WRITTEN TASK: Please turn the items into a JSON list of strings with one string per line, beginning at the line that contains "Task: Click the Close button" and running through the end of the items. Skip blank lines and leave out the pictures.

DATA FOR THIS EXERCISE:

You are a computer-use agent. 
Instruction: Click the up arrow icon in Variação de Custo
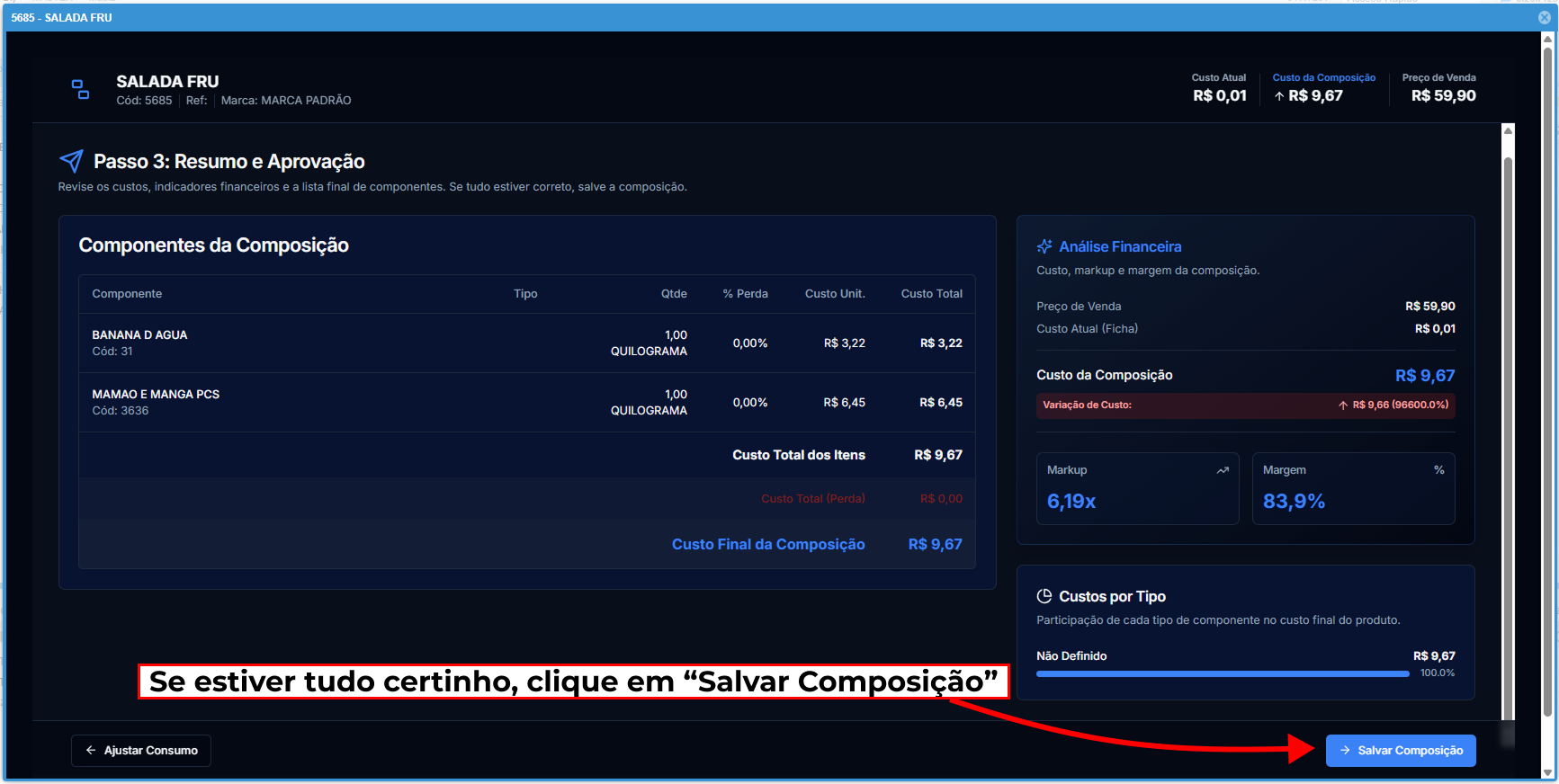[1343, 405]
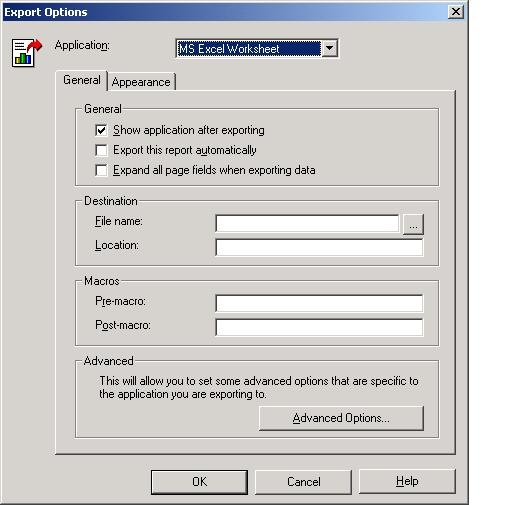Click the Cancel button
Image resolution: width=512 pixels, height=505 pixels.
tap(303, 482)
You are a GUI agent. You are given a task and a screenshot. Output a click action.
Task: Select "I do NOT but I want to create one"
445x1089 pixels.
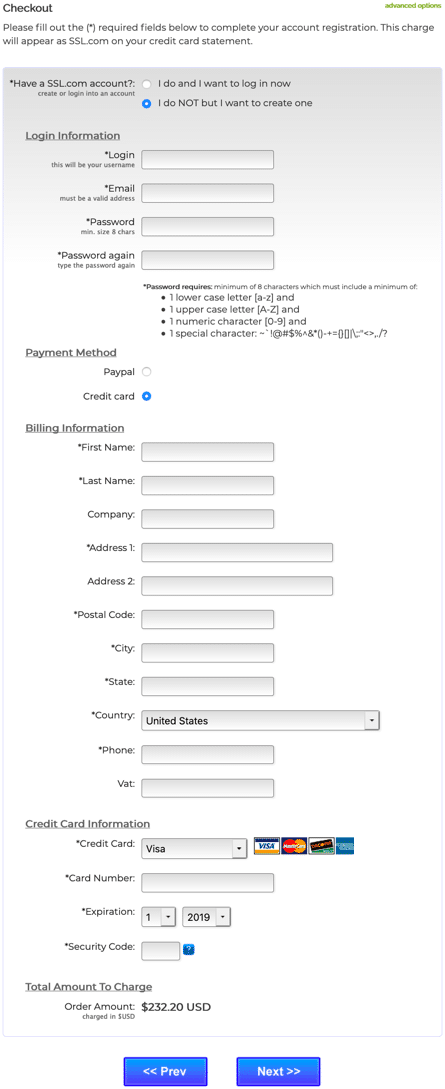coord(146,103)
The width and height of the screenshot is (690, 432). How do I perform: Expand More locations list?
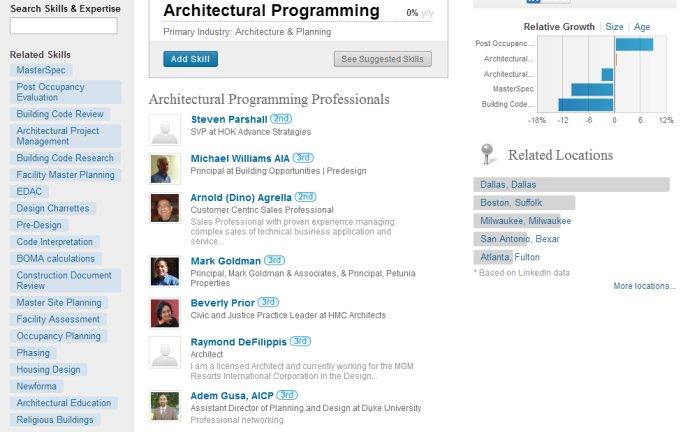(644, 286)
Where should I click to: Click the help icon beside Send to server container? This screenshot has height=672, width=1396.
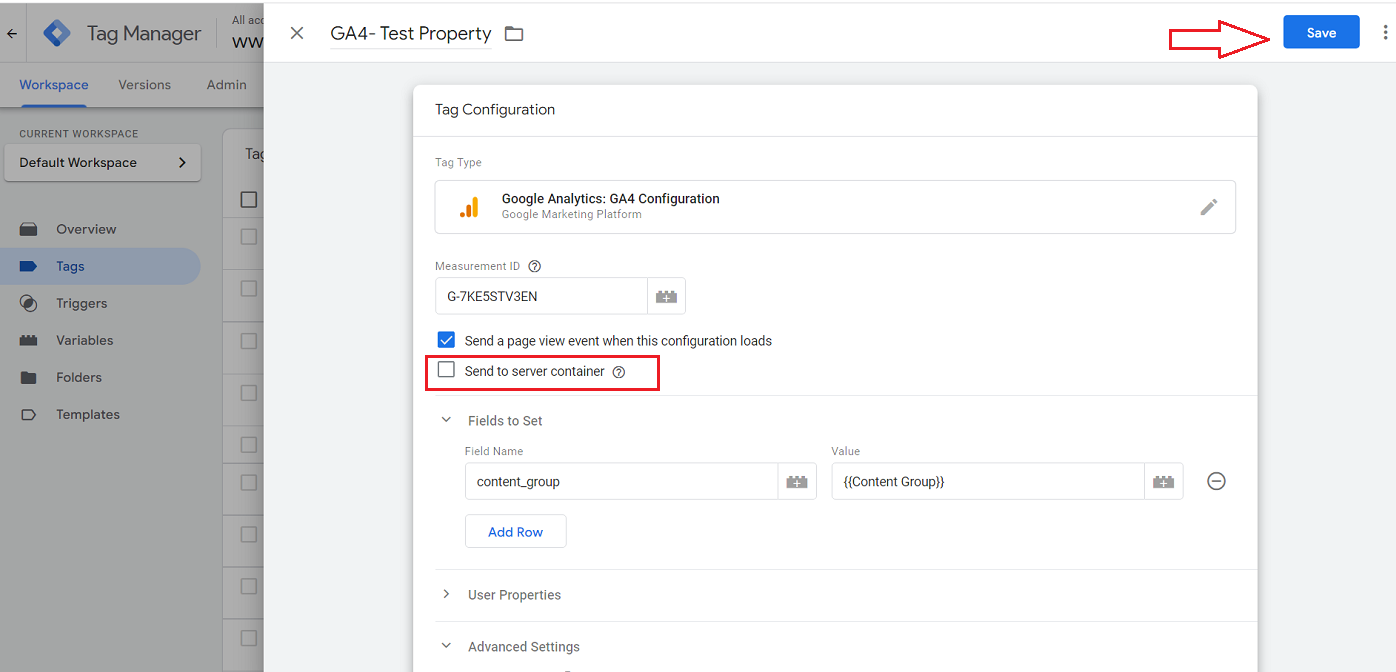[619, 372]
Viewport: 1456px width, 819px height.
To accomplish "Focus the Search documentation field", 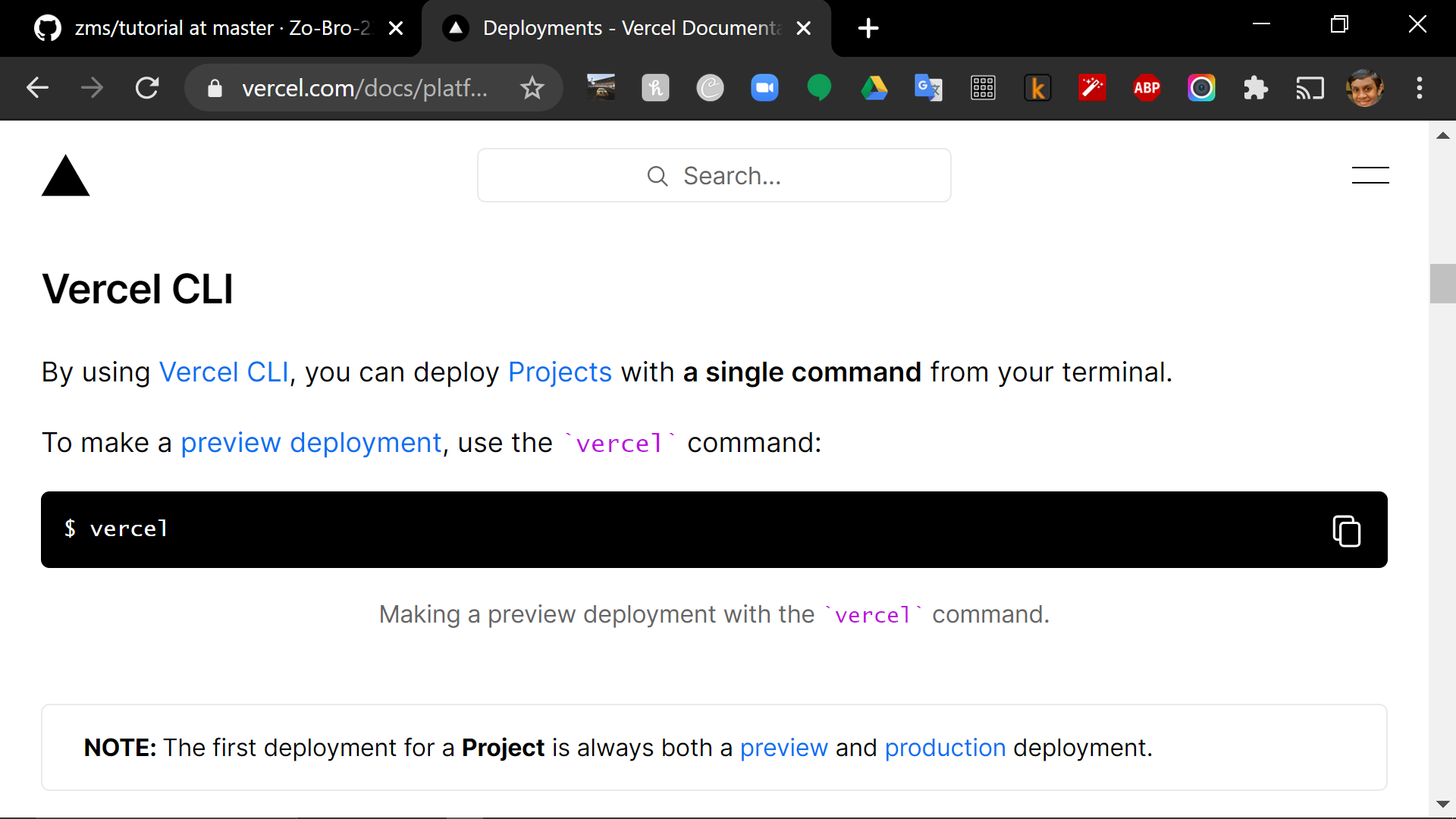I will click(714, 176).
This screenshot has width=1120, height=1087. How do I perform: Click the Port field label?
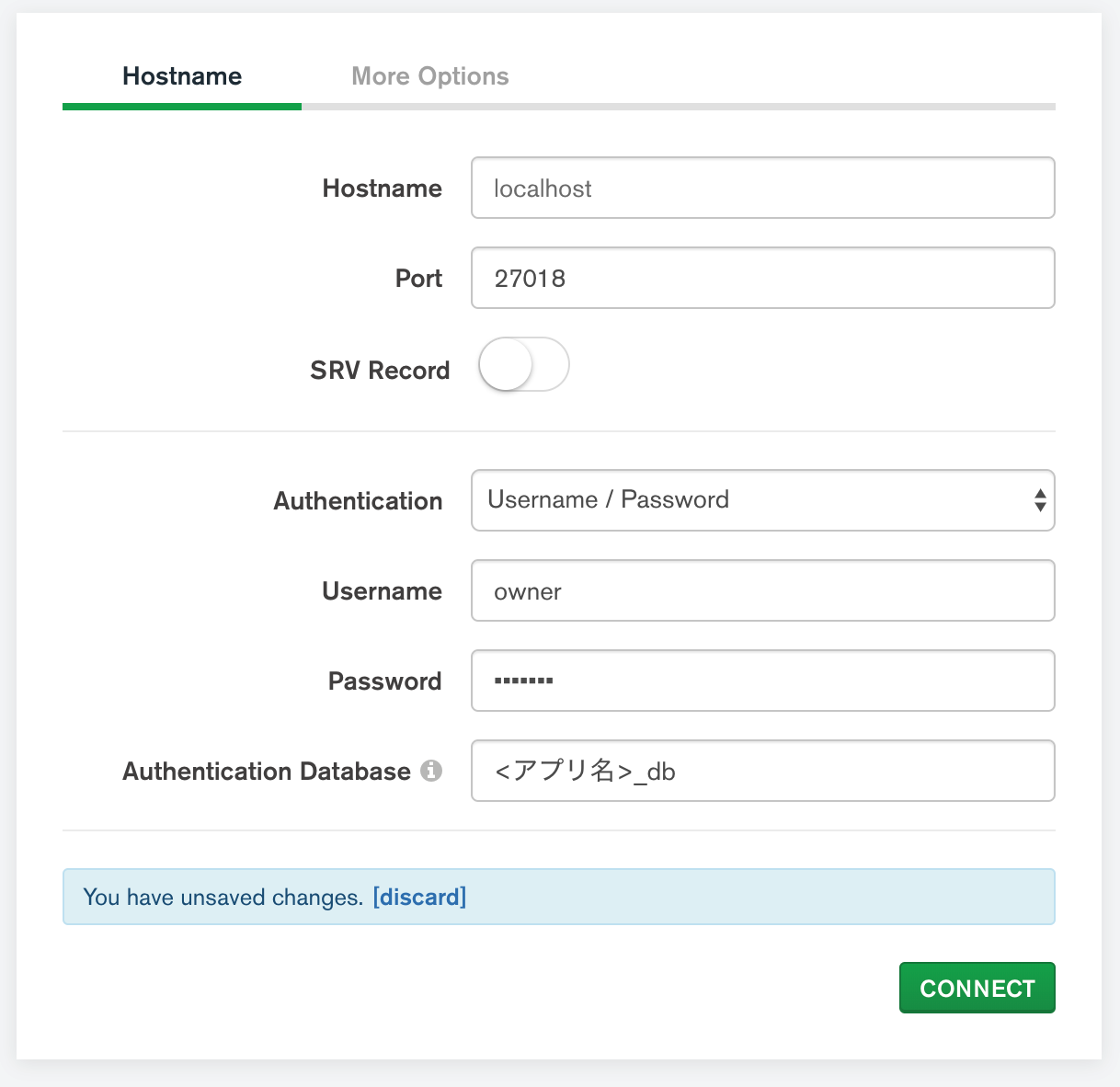(x=418, y=278)
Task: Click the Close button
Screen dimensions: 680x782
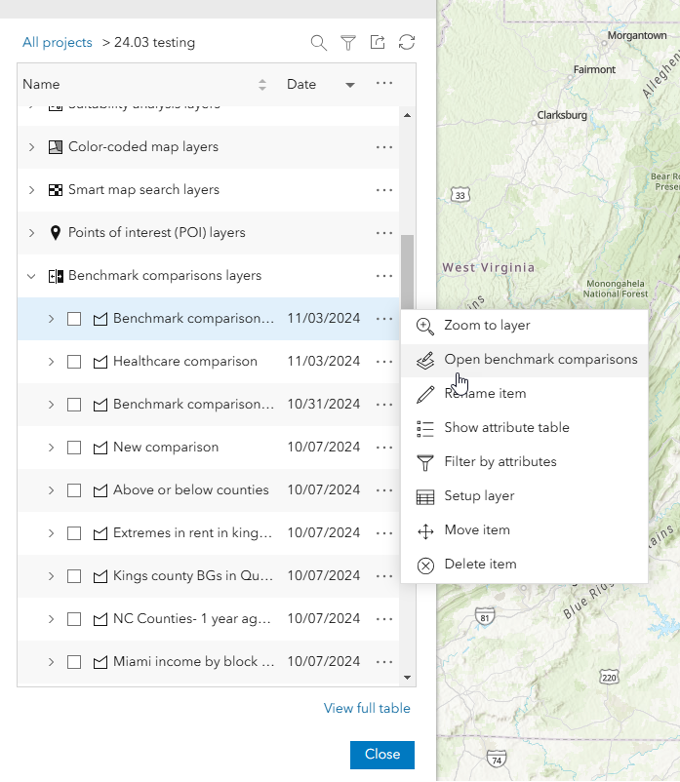Action: point(382,755)
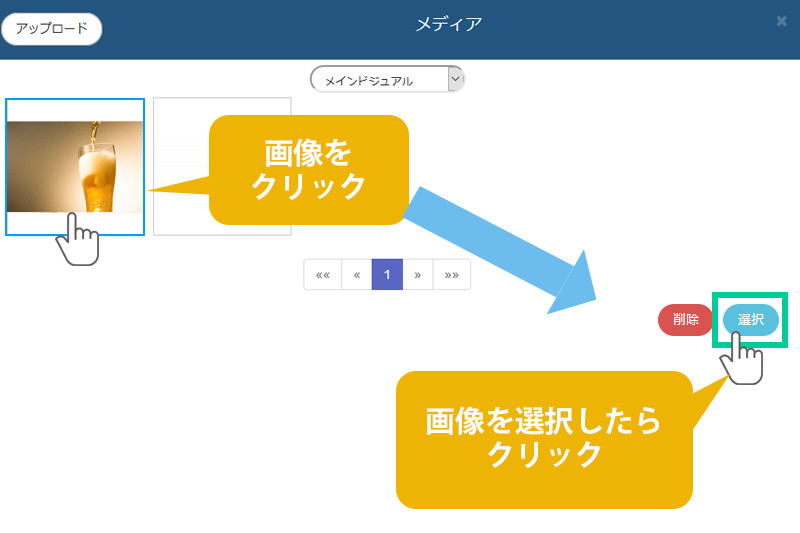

RESULT FOR THIS EXERCISE:
[
  "Task: Click the Close button",
  "Screen dimensions: 680x782",
  "Action: point(382,755)"
]